Apartment buildings in New York via jkirsh / Shutterstock.com

The Missed Opportunity

The opportunity to reduce utility consumption is hardly relegated to high-end structures. An inefficient apartment building in the Northeast, for example, consumes four times the energy of an efficient one on average. Considering that utilities are the single largest operating expense for these buildings, this is an enormous gap that directly impacts the bottom line for building owners.

The case for investing in efficiency measures for the worst-performing buildings is often obvious, and returns on investment can be realized in staggeringly short time frames. Why then, if the math is so clear, do these buildings remain inefficient? The problem is that knowing something in the abstract is very different from having actionable information to make decisions. Once a building owner understands that their building is a particularly poor performer, they will make the economically sensible decision and invest in appropriate efficiency measures. But how do they know if their building is inefficient?

This information gap represents significant opportunity, and a market where this is perhaps most obvious is multifamily buildings. These buildings occupy a sweet spot between large-scale/ high-end structures and single-family homes. While their utility bills are high enough to justify efficiency investments, they often don’t have the capital resources to afford high-end management systems. In many parts of the country, multifamily buildings are older than their single-family counterparts, so there is greater room for improvement. Finally, the properties are operated as businesses, so owners are actively seeking ways to reduce operating expenses.

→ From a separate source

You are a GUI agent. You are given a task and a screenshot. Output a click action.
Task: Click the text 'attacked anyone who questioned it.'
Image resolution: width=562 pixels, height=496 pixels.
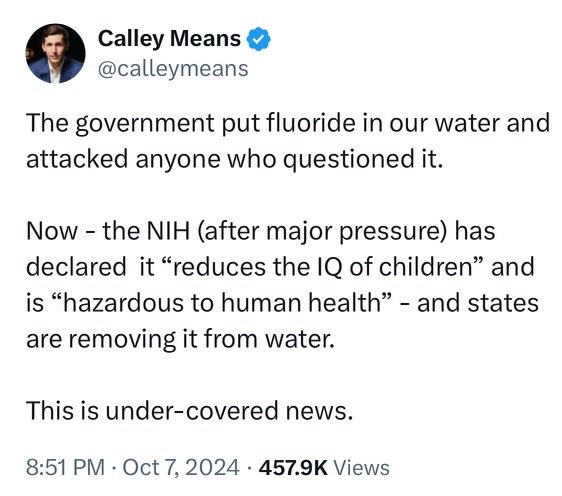pyautogui.click(x=235, y=159)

The multifamily sector has mostly been ignored by the traditional players in the efficiency industry, largely because their business models didn’t address that domain. Multifamily property managers who seek to improve their buildings’ performance generally manage dispersed sets of paper bills and manual spreadsheets that make it nearly impossible to reach any useful conclusions.

The underserved multifamily market is significant, and growing. Increased urbanization has already driven a spike in multifamily housing — there are currently 28.1 million multifamily housing units in the United States — and Pike Research predicts that multifamily buildings will expand to more than 25% of residential housing by 2021. If we can make multifamily buildings more efficient, we will significantly improve the environmental impact of residential buildings overall.

Filling the Information Gap: Cloud-based Solutions

A number of innovative software solutions have begun to fill the information gap in the building efficiency market. Web-based tools that rely on data from utility companies and self-reported building characteristics can be used to track energy and water use, and perform peer-to-peer benchmarking. By using cloud-computing infrastructure, the costs to use these systems are incredibly low.

Traditional sensor-based systems supply immense amounts of dense data for one building at a time, and pose challenges for non-experts who want to sift through all of this data. The newer web-based utility analytics platforms, on the other hand, deal with relatively simple data across large numbers of buildings. They are designed from the bottom up to provide valuable, actionable insights while avoiding problems of information overload.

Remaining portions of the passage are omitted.